Once back on dry, sunny land in the lowlands, I managed to meet one of my favourite authors (Laini Taylor — author of the DAUGHTER OF SMOKE AND BONE trilogy and the recently released STRANGE THE DREAMER, which I’m currently devouring). And ate some scrumptious Mexican food.
This week I received two fantastic emails. One was from a friend I’ve never met, who ironically lived in two cities I lived in, but never when I was living there, and now he lives in one of them again. The other was from a writing instructor from a workshop I participated in awhile back. Sometimes you hear just what you need, when you need it, and I’m so grateful for it.
I asked for honest advice, and I received it – and it surprised the heck out of me. They both believe in me, and neither one gains anything from it – one’s not a writer but a reader, and the other is a bestselling author, so I don’t think they need my feedback on their work. 😉
Because writing can be so solitary, it’s heartwarming to find you’re not just wandering around in the dark on your own, fumbling from one attempt to the next, being a harsher critic on yourself than anyone else. There are others out there, and sometimes their lights are better to see by than your own. Just want to encourage you not to feel like no one will understand, because it’s simply not true.
Thanks, friends. You know who you are. 🙂
One a similar note, I made a new friend today, on Twitter. We’ve followed each other for awhile, both writers working on non-conformist fantasies (haha), and her attitude really encouraged me on this drizzly, 58-degree-typical-British-weather day.
I took this photo only 3 weeks ago, in Glenfinnan, Scotland where I’d stripped down from a jumper, scarf, and hiking trousers to shorts and a tank top by 10 a.m. I’m going to pretend it’s still this marvellous outside.
I won’t bother to re-list my writing goals for the month, suffice it to say I ACTUALLY FINISHED THEM in the first week. I’ve spent this past week entering a few contests (and not the online variety), making notes for and researching my next story, and reading. Currently on C.J. Sansom’s DISSOLUTION, and really enjoying it. Hoping to read and enjoy (rather than plow through, which never does me any good) more books this month than I have in awhile.

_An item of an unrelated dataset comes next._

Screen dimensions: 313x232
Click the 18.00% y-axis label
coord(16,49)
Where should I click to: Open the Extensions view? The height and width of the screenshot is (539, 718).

Have a great week, and I wish for you a bit of light that fills a dark corner when you least expect it. 🙂
This should really be called, “What I was reminded by being a publishing intern,” but I’ll get to that in a minute 🙂
It’s certainly all happening this time of year. NaNoWriMo began two days ago (if you’re involved, let’s be buddies! :)), this is a #WriteMotivation month and yesterday I returned from a month-long part-time internship at Black & White Publishingin Edinburgh. It was a fantastic experience. I’m so grateful to the wonderful staff there for having me!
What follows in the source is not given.